Pourtant les solutions pour les particuliers qui désirent se débarrasser de ces déchets encombrants existent. Sur les communes de la Communauté d’agglomération Sophia Antipolis (CASA) il suffit de contacter le 04.92.19.75.00. Pour celles de la Métropole, c’est le 3906. Un rendez-vous vous est alors donné pour enlever les encombrants.
« Le pire c’est l’été. Les gens font la fête, les déchets explosent. Nous avons 700 résidences secondaires. Et les locations. Le jour du départ, les gens laissent toutes leurs poubelles accumulées devant la porte et s’en vont. Les animaux arrachent les sacs plastiques et on se retrouve avec des déchets organiques partout ». Un comportement que le maire attribue à « la paresse, le j’m’en foutisme. Il y a des règles mais c’est pour les autres. C’est usant mais il ne faut jamais baisser la garde ». Quelles solutions selon lui ?
Que les industriels produisent moins d’emballages inutiles. « Moins d’emballages, moins de déchets, résume-til. Ou encore baisser les prix des déchetteries pour les professionnels. Même s’ils le répercutent sur le client, ils seraient peut-être moins tentés d’abandonner leurs gravats dans la nature. Il faudrait aussi que les maires puissent poursuivre directement le contrevenant. On dresse un procès-verbal mais ensuite on transfère la procédure au parquet ».
« Condamner les accès »
« Les gens sont à bout de nerfs. Inutile d’essayer de les convaincre. Je dis à mes bénévoles ne prenez aucun risque ». Chaque été, Edouard Feinstein, président de l’association OSE (organe de sauvetage écologique), organise des opérations de nettoyage de la nature, notamment dans des lieux inaccessibles du département, comme le Belvédère de Carros, où les bénévoles ont remonté en rappel des déchets XXL. « A cet endroit, une caméra serait utile. Ça dissuade » indique-t-il avant d’évoquer une autre piste : « condamner les accès »des zones fréquemment utilisées comme décharges sauvages.
Se retrousser les manches
Les associations comme OSE interviennent bénévolement, souvent à la demande des collectivités. « Je leur demande juste une petite enveloppe pour financer nos déplacements et héberger nos bénévoles trois ou quatre jours », ajoute Edouard Feinstein.
Des sanctions plus sévères
En mai, la députée LR de la 5e circonscription des AlpesMaritimes, Marine Brenier, avait déposé une proposition de loi visant à créer un délit pour les dépôts sauvages.
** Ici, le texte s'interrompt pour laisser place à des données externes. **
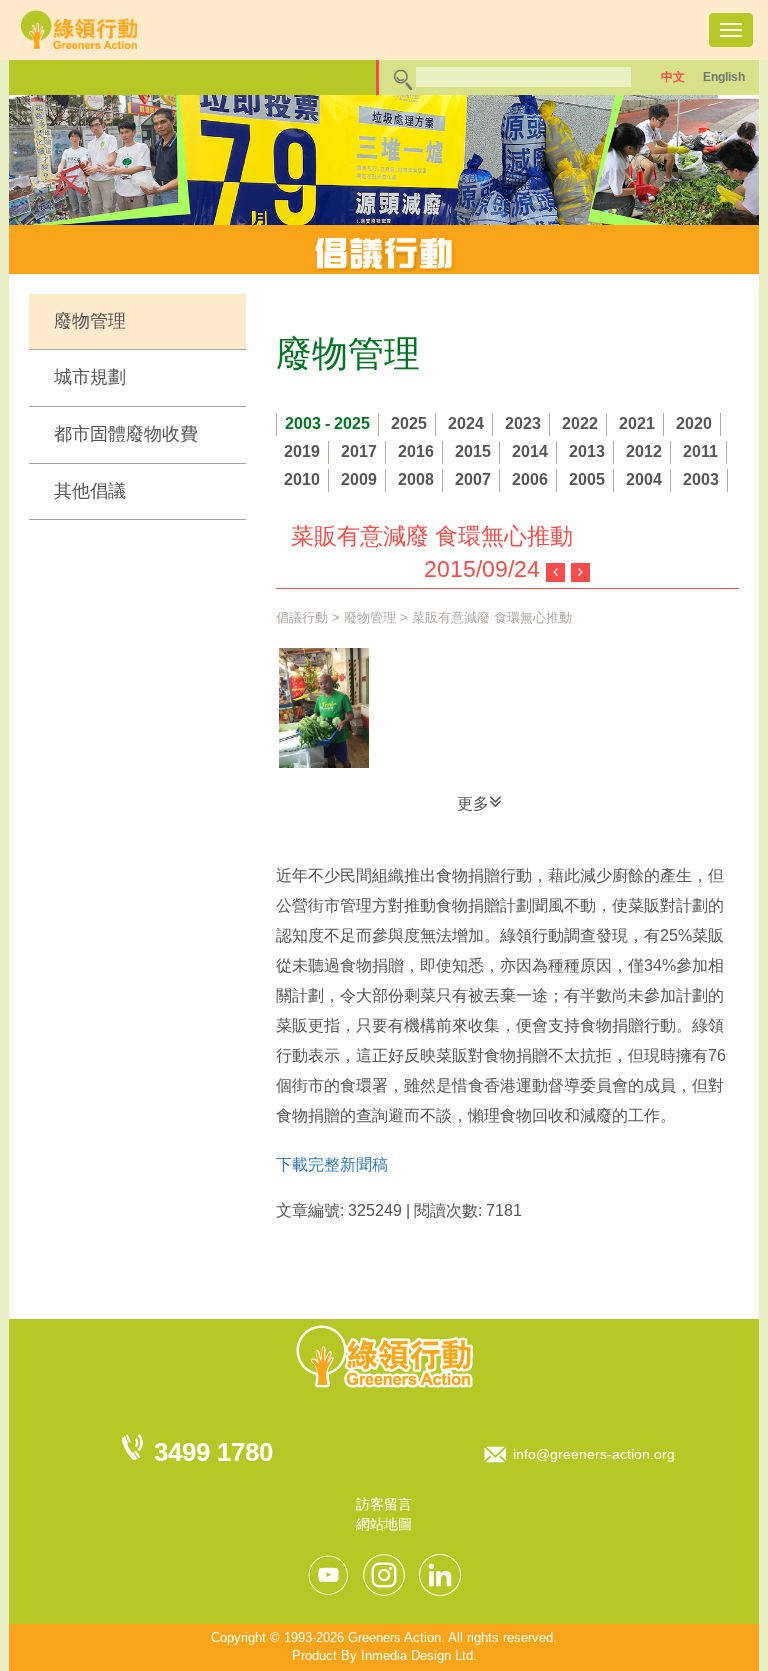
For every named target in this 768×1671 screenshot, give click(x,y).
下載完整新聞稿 (332, 1164)
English (724, 77)
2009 (359, 479)
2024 (466, 423)
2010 (302, 479)
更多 (473, 803)
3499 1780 (213, 1452)
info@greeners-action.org (594, 1454)
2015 (473, 451)
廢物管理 (90, 321)
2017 (359, 451)
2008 (416, 479)
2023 (523, 423)
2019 (302, 451)
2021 (637, 423)
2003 (701, 479)
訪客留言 (384, 1504)
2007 (473, 479)
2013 (587, 451)
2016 (416, 451)
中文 (673, 77)
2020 (694, 423)
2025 (409, 423)
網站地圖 (384, 1524)
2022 (580, 423)
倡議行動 (302, 617)
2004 (644, 479)
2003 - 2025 (327, 423)
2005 (587, 479)
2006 (530, 479)
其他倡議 (90, 491)
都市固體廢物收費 (126, 434)
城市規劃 (90, 377)
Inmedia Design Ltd (417, 1655)
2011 (700, 451)
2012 (644, 451)
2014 (530, 451)
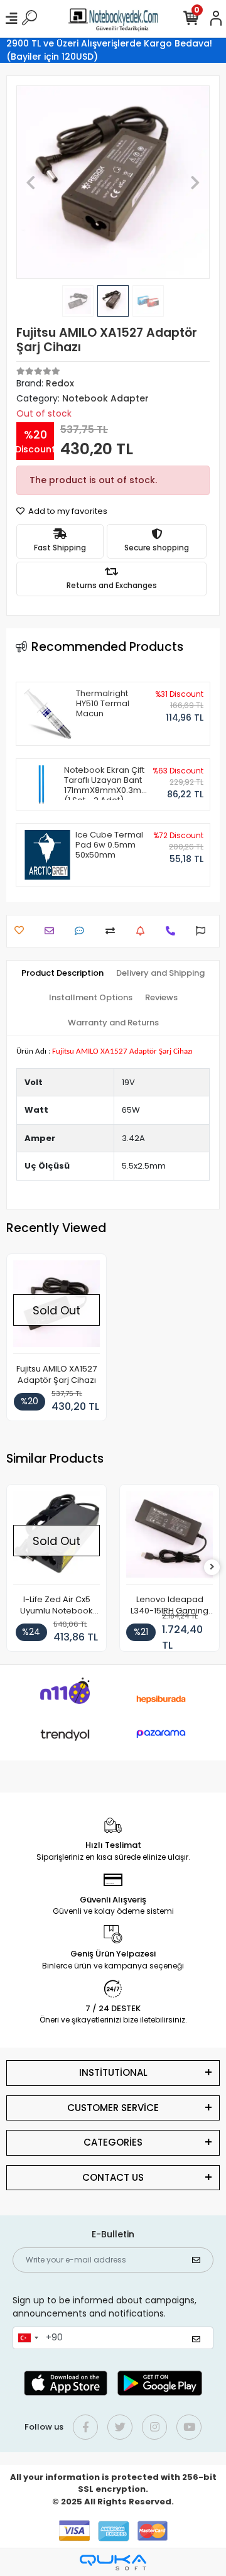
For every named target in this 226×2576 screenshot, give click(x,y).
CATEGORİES (113, 2142)
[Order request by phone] (174, 931)
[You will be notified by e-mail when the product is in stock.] (143, 931)
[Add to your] (113, 931)
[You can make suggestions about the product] (204, 931)
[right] (212, 1567)
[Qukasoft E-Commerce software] (113, 2562)
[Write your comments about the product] (83, 931)
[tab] (62, 973)
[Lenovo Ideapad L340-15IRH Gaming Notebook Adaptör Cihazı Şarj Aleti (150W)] (169, 1538)
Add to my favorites (66, 511)
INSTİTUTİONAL (113, 2072)
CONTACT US (113, 2177)
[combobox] (27, 2338)
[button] (30, 182)
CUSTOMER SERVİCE (113, 2107)
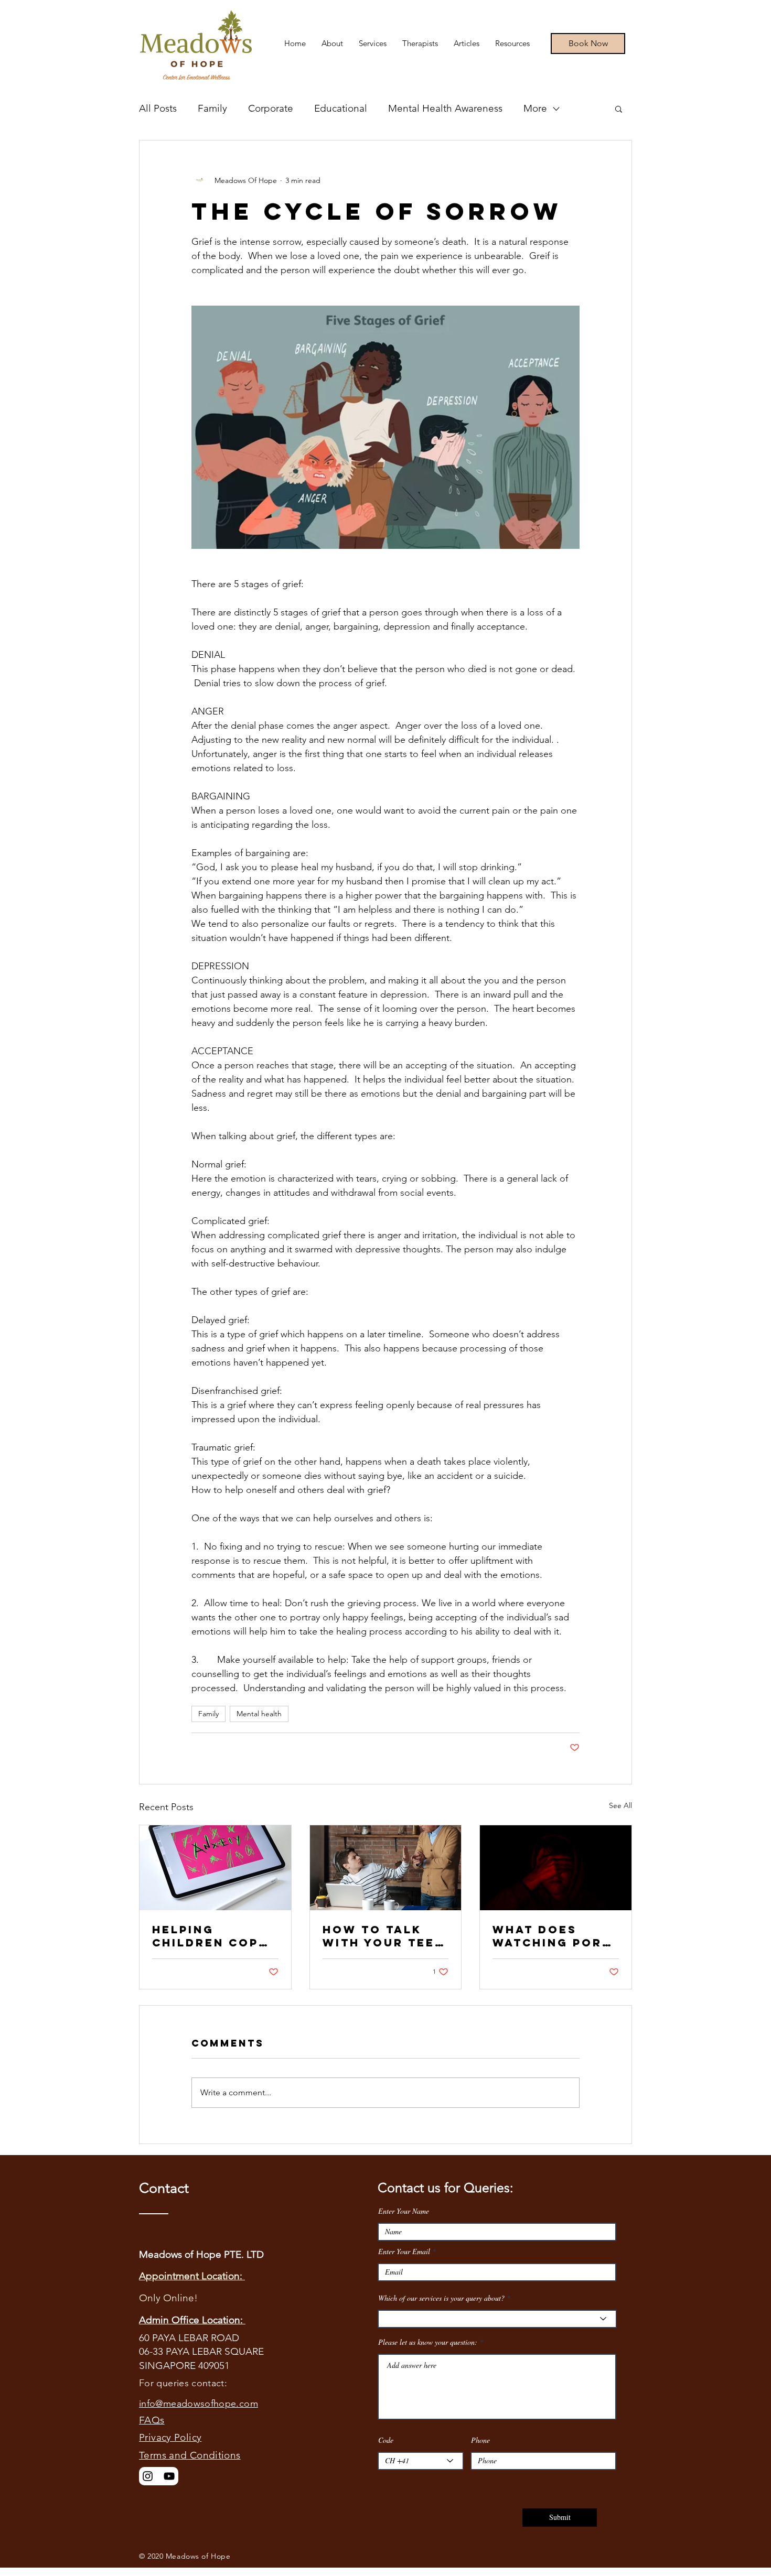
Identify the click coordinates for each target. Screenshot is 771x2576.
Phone (480, 2440)
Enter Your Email (404, 2251)
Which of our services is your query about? (441, 2298)
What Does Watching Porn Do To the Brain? (552, 1936)
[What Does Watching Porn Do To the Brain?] (555, 1867)
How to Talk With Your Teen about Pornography (384, 1936)
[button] (619, 108)
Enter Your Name (403, 2211)
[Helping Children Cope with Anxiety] (215, 1867)
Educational (340, 108)
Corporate (270, 108)
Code (385, 2440)
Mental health (259, 1713)
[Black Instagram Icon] (147, 2476)
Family (212, 108)
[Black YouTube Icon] (169, 2476)
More (535, 108)
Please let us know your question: (427, 2342)
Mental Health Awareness (445, 108)
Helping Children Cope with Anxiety (209, 1936)
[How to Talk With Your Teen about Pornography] (386, 1867)
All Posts (158, 108)
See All (620, 1805)
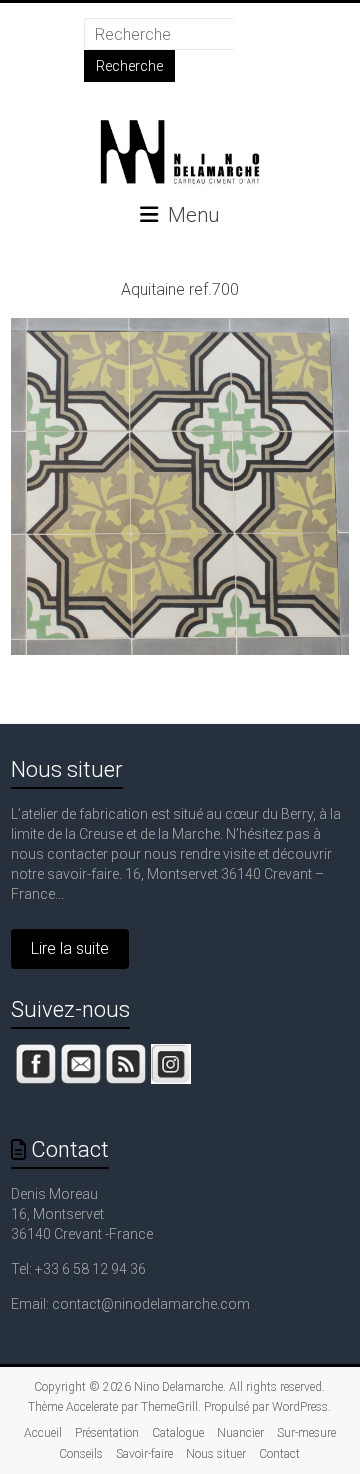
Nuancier (240, 1433)
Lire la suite (70, 948)
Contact (279, 1454)
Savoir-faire (144, 1454)
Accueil (43, 1433)
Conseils (81, 1454)
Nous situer (67, 769)
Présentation (107, 1433)
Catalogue (178, 1433)
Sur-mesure (306, 1433)
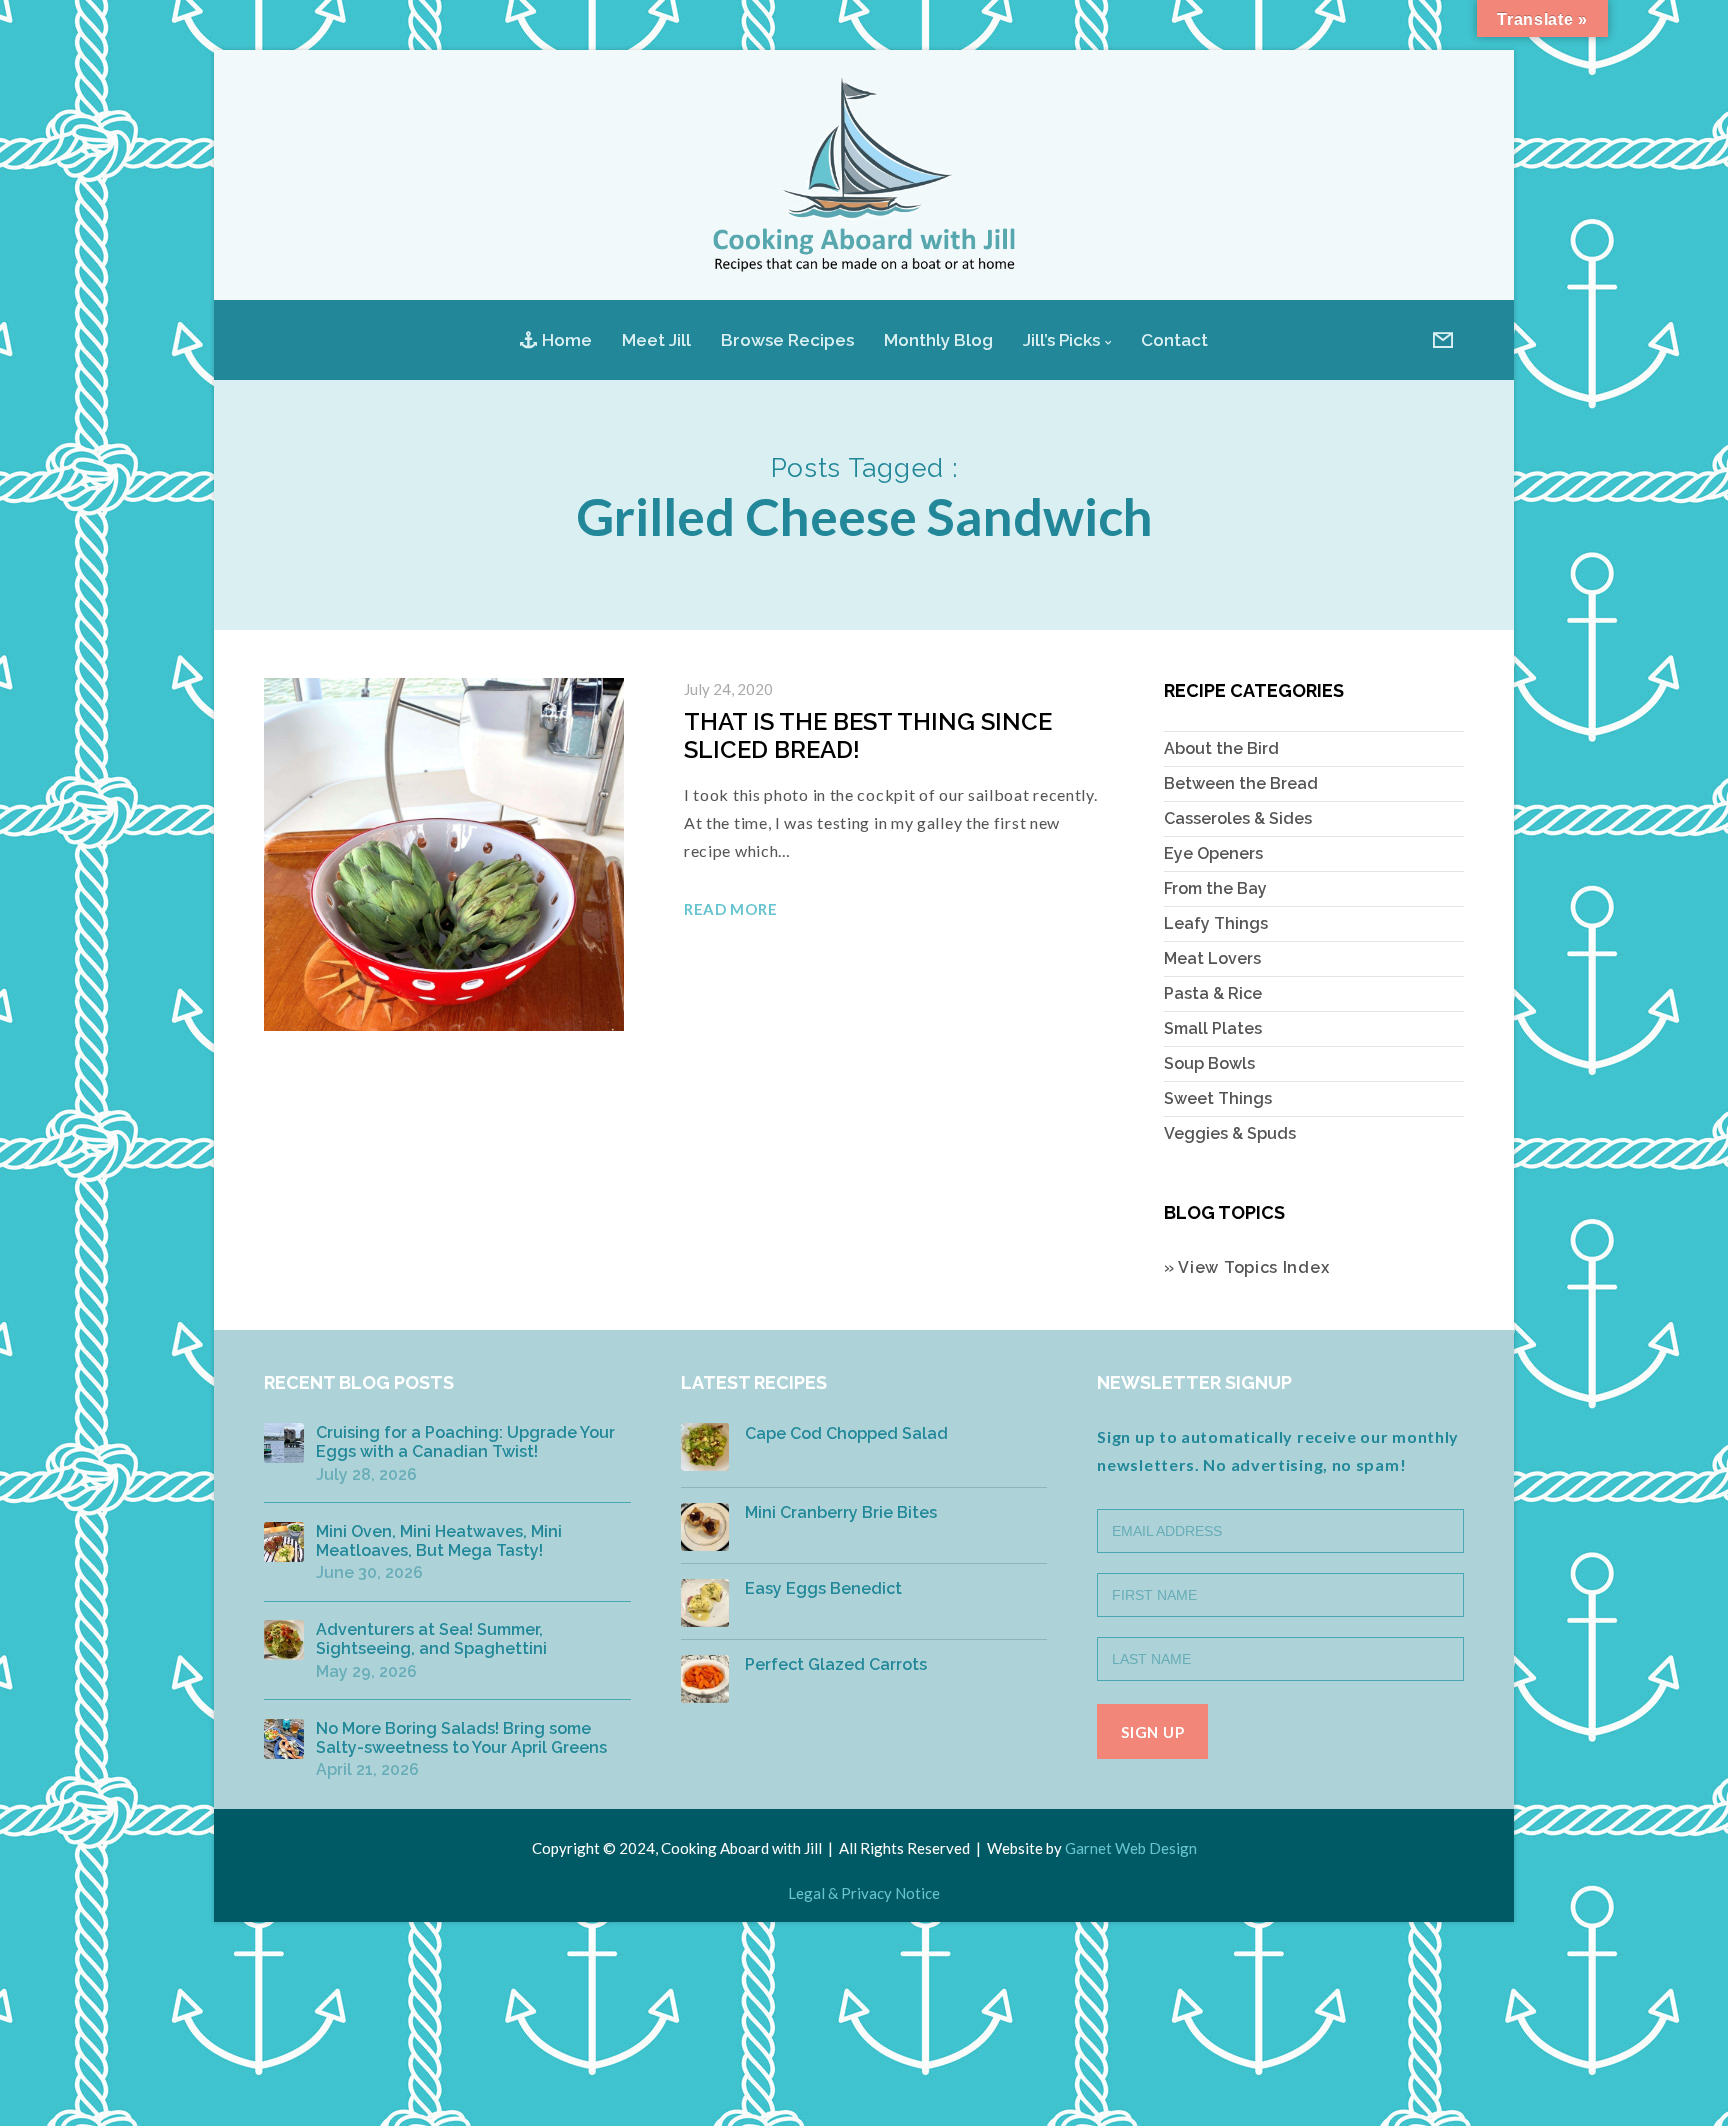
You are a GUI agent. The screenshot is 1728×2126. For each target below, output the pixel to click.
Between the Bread (1241, 783)
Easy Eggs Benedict (823, 1588)
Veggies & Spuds (1230, 1133)
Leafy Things (1216, 923)
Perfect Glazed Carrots (836, 1664)
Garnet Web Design (1131, 1848)
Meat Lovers (1212, 958)
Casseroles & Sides (1238, 818)
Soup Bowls (1209, 1063)
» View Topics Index (1246, 1267)
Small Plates (1213, 1028)
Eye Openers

Souhait réaffirmé par Christian Estrosi en août. Selon le président de la Métropole Nice Côte d’Azur les sanctions actuelles ne sont pas assez dissuasives. Un dépôt sauvage devrait être un « délit punissable d’une amende de 50 000 euros assortie d’une peine de prison de deux ans pour les personnes physiques et d’une amende d’un million d’euros pour les personnes morales ».
En juillet, le député LR d’Antibes, Éric Pauget, avait aussi déposé une proposition de loi pour que les responsables de décharges sauvages soient punis de 15 000 euros d’amende, et que les prérogatives des polices municipales soient renforcées dans cette optique. A ce jour l’abandon de déchets par un particulier est puni d’une amende forfaitaire de 68 euros. 1 500 euros si le contrevenant a utilisé un véhicule. Une entreprise encourt 2 ans de prison et/ou 75 000 euros d’amende.